Complications rares: cérébellite, encéphalite, atteinte d'autres nerfs crâniens (V, VIII, IX, X), surinfection bactérienne. Ces cas justifient une hospitalisation et un traitement antiviral IV.
Vaccination et prévention
Le vaccin recombinant contre le zona (Shingrix) est recommandé chez les adultes de plus de 50 ans et chez les personnes immunodéprimées de plus de 18 ans. Deux doses à 2 à 6 mois d'intervalle. L'efficacité de la prévention du zona est supérieure à 90 % avec une protection de 91 % contre la névralgie postherpétique. Cela réduit également l’incidence de Ramsay Hunt.

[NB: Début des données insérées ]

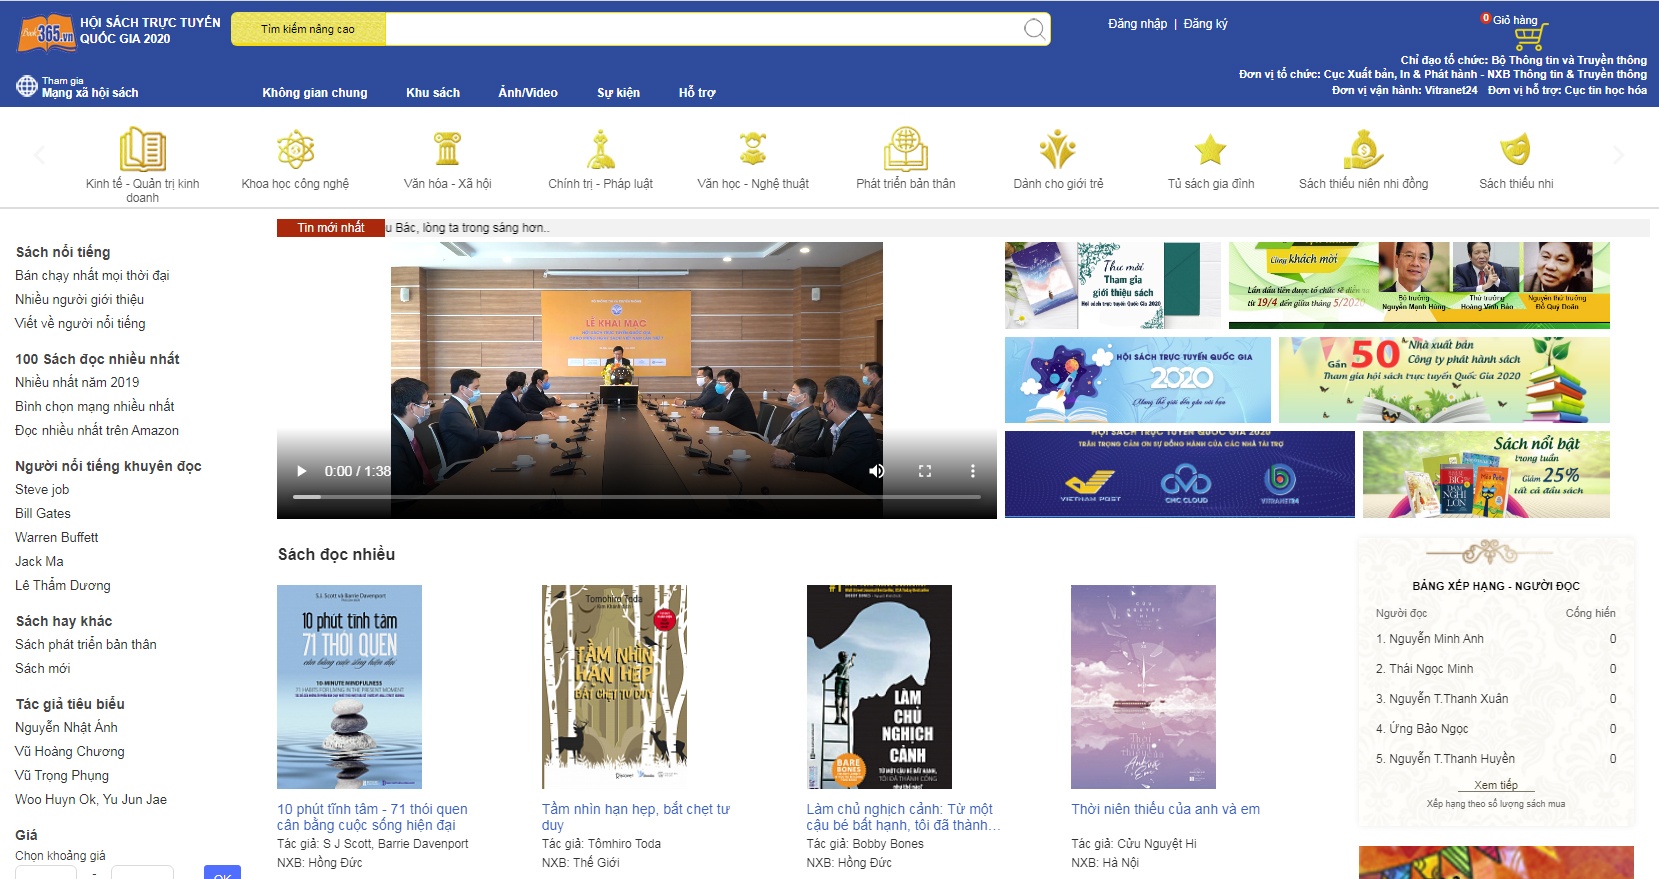Open the Làm chủ nghịch cảnh book cover
1659x879 pixels.
879,687
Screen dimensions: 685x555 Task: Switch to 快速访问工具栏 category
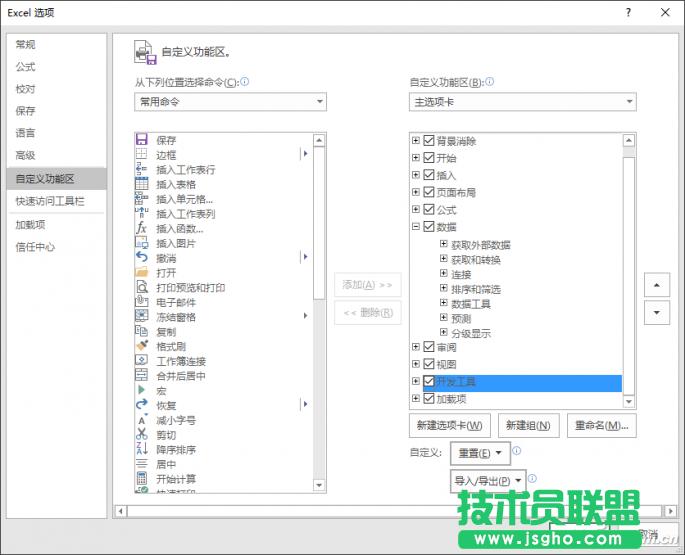49,201
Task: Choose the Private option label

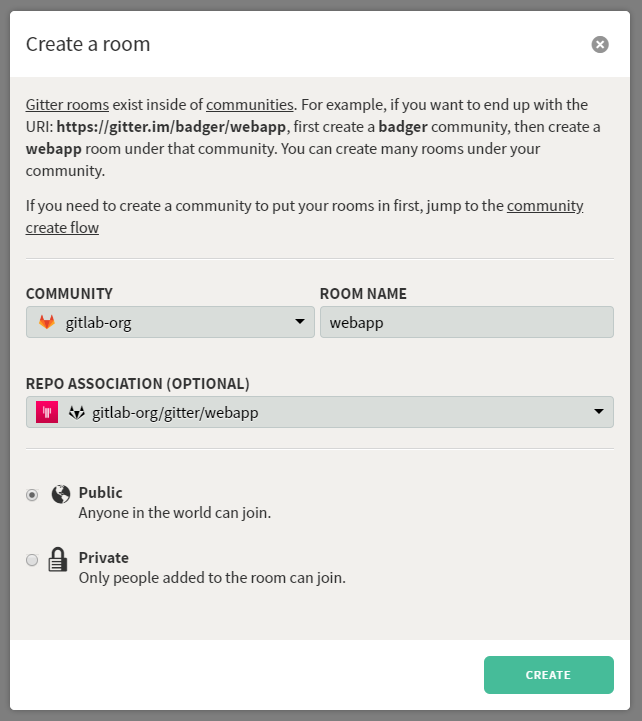Action: point(103,557)
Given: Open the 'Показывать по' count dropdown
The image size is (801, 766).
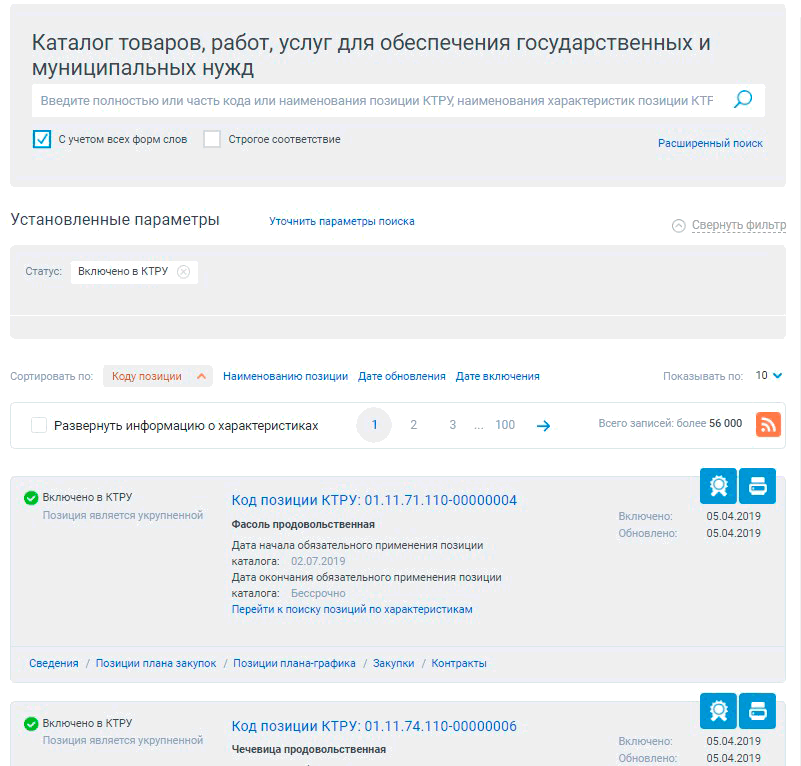Looking at the screenshot, I should (769, 376).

L’ancien vaccin vivant contre le zona (Zostavax) n’est plus utilisé dans la plupart des pays. Shingrix est préféré car il est sans danger chez les patients immunodéprimés et possède une efficacité élevée.
Recommandations personnelles: vacciner toutes les personnes de plus de 50 ans, vacciner avant une immunosuppression planifiée ou en cours, et vacciner même après un précédent zona (ou Ramsay Hunt) - une infection antérieure n'offre pas une protection complète et durable, avec un risque de récidive de 5 %.
Shingrix est disponible en Turquie. Il n'est pas couvert par l'assurance nationale et est acquis à titre privé. Les effets secondaires sont principalement des douleurs au site d’injection, de la fatigue et des maux de tête – disparaissant en quelques jours. Voir aussi : nos témoignages de patients.
Questions fréquentes
- Comment la paralysie de Bell se distingue-t-elle de celle de Ramsay Hunt?
- Les vésicules (oreillette, canal, palais) sont pathognomoniques de Ramsay Hunt. De plus, Ramsay Hunt souffre de douleurs aux oreilles, de perte auditive et de vertiges plus fréquents. La paralysie de Bell ne dispose pas de ces caractéristiques. Dans les cas douteux, un examen en série et un audiogramme clarifient le diagnostic.
- Est-ce que Ramsay Hunt est contagieux?
- Le contact avec des vésicules contenant le VZV peut transmettre la varicelle aux individus non immunisés. Un contact étroit doit être évité jusqu'à ce que les vésicules se recouvrent (environ 1 semaine). Des précautions particulières sont nécessaires en cas de contacts enceintes ou immunodéprimés.
- Combien de temps dure la récupération?
- Avec un traitement précoce, une grande partie des mouvements du visage revient en 6 à 12 semaines. Le rétablissement complet peut prendre 6 à 12 mois. Certains patients conservent une asymétrie résiduelle légère à modérée.
- Est-ce que ça peut se reproduire?
- Le taux de récidive est inférieur à 5 % mais possible. Cela peut affecter le côté opposé. Le risque est plus élevé chez les patients immunodéprimés. La vaccination est donc recommandée même après le précédent Ramsay Hunt.
- Pourquoi les stéroïdes sont-ils à la fois utiles et risqués?
- Les stéroïdes réduisent l’œdème nerveux et facilitent la récupération. Risques: augmentation de la glycémie (chez les diabétiques), hypertension artérielle, troubles gastriques, insomnie passagère. Avec une utilisation appropriée, les avantages l'emportent sur les risques; les effets secondaires sont surveillés chez les patients vulnérables.
- Je suis vacciné – puis-je quand même recevoir Ramsay Hunt?
- Le vaccin protège à plus de 90 % mais pas à 100 %. Chez les individus vaccinés, la maladie est généralement plus bénigne. Quoi qu’il en soit, le traitement précoce de la paralysie faciale reste le principe.